Dzisiaj mamy Tłusty Czwartek! Kto się nie cieszy i nie korzysta, niech żałuje.
Ile dzisiaj zjadłam pączków, chwalić się nie będę. Ale za to mam kilka ciekawostek, które wydały mi się lepsze, niż suchy post o historii tego święta. Albo, żeby w ogóle coś napisać i żeby było inaczej niż zwykle.
Miłego czytania!
- Zastanawialiście się kiedyś dlaczego ten dzień jest nazwany "Tłustym", a nie "słodkim"? Ponieważ słodkie pączki zaczęto jadać dopiero w XVI wieku! Wcześniej pączki przygotowywano z ciasta chlebowego i nadziewano słoniną.
- Tłusty Czwartek nie jest tylko polskim świętem! Wiele innych krajów też spędza jeden z ostatnich dni karnawału na objadaniu się.
- Polacy zjadają około 100 miliona pączków w ciągu 1 dnia!
- Rosjanie, tak jak na mocarstwo przystało, wszystko muszą mieć większe, dlatego i tłusty czwartek obchodzi się dłużej. A tak dokładnie tydzień. Na szczęście jednak, zaczynają świętowanie bezmięsnym postem, a dopiero w środę zastawiają stoły przeróżnymi potrawami.
- We Francji zamiast tłustego czwartku, jest tłusty wtorek.

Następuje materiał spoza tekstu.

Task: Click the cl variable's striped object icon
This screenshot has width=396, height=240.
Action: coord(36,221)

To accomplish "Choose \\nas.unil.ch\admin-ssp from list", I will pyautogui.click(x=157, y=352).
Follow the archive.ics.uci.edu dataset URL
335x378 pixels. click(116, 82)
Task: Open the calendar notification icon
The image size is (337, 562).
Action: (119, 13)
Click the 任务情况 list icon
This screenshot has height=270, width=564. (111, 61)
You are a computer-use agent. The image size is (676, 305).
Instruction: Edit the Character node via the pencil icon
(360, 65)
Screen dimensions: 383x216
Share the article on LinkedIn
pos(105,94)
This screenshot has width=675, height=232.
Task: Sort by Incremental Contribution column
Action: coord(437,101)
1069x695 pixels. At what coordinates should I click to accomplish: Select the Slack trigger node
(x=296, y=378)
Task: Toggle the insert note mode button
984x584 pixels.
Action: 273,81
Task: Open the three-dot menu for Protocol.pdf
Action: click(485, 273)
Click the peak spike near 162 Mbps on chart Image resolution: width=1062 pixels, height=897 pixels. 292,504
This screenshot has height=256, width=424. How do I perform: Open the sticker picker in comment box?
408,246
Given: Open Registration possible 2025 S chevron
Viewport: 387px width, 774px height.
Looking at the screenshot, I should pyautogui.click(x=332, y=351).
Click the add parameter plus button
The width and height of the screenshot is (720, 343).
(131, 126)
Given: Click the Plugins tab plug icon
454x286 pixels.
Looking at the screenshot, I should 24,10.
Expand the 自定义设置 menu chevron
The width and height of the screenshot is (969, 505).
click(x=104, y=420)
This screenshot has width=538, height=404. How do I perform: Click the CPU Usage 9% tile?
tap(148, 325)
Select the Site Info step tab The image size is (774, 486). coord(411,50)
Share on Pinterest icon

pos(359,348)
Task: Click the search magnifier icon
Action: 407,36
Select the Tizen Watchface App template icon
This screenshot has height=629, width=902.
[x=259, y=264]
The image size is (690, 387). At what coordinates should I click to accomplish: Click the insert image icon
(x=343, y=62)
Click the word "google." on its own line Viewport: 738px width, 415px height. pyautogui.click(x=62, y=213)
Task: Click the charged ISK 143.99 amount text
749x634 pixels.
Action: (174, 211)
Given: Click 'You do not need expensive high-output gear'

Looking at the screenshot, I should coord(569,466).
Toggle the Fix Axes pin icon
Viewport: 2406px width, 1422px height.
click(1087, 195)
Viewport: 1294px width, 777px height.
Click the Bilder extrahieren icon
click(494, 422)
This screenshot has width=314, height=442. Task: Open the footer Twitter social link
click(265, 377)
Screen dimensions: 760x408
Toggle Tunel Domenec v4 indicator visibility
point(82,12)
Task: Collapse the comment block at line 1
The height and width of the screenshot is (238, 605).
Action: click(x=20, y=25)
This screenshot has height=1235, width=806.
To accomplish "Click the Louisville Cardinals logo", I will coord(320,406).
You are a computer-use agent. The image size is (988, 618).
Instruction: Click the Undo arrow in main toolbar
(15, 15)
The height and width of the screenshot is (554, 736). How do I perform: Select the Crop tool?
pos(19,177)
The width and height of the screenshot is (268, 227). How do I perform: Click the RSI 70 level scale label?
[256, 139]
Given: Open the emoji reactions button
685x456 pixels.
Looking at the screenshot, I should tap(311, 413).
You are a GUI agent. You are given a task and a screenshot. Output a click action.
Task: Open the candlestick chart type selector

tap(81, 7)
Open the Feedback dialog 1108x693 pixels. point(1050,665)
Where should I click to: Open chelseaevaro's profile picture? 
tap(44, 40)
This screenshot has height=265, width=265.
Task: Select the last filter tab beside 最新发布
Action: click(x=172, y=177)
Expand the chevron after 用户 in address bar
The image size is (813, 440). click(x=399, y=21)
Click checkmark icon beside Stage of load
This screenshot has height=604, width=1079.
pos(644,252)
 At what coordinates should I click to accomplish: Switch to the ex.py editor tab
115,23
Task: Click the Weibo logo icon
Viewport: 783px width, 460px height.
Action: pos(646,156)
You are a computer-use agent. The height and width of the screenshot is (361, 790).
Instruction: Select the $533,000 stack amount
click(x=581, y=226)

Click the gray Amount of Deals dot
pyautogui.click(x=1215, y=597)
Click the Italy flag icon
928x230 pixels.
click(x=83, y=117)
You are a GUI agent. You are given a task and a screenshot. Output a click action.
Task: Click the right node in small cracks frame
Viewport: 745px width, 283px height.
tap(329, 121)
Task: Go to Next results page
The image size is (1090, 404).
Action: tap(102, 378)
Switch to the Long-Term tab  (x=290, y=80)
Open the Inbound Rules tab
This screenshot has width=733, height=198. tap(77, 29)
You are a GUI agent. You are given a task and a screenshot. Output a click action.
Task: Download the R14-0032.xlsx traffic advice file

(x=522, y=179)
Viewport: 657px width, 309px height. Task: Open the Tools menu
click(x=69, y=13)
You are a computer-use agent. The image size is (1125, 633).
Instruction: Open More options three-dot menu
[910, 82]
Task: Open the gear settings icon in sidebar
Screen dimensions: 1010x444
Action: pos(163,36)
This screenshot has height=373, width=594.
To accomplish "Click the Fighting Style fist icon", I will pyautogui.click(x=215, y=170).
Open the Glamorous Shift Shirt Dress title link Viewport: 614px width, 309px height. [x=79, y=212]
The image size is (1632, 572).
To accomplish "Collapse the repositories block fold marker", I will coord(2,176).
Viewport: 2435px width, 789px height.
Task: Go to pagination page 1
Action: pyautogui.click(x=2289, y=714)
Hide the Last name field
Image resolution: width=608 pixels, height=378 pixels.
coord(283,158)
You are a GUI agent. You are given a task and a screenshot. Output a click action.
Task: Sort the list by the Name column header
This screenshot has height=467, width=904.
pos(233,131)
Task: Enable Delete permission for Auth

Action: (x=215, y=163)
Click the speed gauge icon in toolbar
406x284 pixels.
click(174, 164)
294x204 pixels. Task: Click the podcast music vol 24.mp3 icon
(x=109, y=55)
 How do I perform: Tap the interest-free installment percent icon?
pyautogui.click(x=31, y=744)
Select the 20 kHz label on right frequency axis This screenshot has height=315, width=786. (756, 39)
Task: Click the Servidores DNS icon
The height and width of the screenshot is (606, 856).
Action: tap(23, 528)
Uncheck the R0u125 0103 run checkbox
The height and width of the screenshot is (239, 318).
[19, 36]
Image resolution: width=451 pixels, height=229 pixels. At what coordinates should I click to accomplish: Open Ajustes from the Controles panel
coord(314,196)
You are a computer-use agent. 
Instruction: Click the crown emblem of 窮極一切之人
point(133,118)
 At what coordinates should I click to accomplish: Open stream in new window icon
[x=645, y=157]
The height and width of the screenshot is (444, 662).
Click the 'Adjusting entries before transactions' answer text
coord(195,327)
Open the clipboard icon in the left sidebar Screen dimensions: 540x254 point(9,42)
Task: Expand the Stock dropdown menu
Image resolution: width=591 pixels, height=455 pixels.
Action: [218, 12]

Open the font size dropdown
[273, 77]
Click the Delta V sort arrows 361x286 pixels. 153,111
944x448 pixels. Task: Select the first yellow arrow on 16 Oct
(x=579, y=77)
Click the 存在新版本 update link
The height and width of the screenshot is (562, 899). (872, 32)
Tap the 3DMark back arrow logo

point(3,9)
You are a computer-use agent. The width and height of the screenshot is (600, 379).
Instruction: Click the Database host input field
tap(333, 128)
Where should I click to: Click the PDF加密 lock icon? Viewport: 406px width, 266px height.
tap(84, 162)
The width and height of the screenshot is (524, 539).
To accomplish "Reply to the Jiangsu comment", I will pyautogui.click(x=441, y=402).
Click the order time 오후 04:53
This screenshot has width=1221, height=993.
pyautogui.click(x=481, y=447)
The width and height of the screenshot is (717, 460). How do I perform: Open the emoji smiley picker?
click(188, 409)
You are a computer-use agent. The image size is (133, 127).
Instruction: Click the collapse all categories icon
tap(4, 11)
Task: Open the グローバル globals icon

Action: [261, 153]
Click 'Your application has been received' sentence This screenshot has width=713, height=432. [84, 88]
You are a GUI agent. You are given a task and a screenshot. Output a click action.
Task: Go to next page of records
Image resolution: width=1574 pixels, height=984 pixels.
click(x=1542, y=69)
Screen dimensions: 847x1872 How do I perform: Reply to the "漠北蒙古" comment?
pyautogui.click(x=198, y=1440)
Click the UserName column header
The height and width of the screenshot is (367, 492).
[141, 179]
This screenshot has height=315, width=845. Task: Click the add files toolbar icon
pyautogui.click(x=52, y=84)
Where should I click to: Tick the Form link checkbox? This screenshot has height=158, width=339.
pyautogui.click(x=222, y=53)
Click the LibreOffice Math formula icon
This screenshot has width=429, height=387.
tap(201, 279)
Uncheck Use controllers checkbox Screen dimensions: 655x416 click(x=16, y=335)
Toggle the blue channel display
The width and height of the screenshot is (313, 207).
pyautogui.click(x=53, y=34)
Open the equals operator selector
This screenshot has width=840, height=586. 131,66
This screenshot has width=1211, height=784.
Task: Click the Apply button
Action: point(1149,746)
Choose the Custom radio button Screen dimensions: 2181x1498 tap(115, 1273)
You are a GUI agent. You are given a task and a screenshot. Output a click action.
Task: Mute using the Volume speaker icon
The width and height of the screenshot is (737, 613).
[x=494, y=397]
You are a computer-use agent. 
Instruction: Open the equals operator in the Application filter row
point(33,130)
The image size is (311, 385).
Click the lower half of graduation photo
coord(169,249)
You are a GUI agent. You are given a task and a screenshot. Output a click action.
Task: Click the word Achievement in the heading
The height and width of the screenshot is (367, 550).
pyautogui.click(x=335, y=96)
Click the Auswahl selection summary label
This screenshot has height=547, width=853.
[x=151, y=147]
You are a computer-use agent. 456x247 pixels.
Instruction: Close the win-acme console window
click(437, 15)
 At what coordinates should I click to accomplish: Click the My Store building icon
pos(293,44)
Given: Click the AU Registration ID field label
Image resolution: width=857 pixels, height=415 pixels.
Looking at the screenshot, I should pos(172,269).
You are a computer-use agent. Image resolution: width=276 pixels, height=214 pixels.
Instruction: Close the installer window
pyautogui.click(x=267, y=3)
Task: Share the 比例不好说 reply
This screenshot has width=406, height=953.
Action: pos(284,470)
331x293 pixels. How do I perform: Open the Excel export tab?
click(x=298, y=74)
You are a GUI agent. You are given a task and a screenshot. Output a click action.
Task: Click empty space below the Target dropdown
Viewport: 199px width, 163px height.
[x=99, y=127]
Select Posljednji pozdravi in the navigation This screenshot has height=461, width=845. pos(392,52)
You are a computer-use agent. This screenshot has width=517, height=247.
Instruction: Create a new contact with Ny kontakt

- "Pancake Tuesday", czyli naleśnikowy wtorek, jest obchodzony w Wielkiej Brytanii, Irlandii, Kanadzie, Australii i Nowej Zelandii
- Rekord Guinnesa w najdłuższej linii z pączków został ustanowiony w Berlinie. Mierzyła ona 561,4 m, została utworzona z 6 448 sztuk pączków.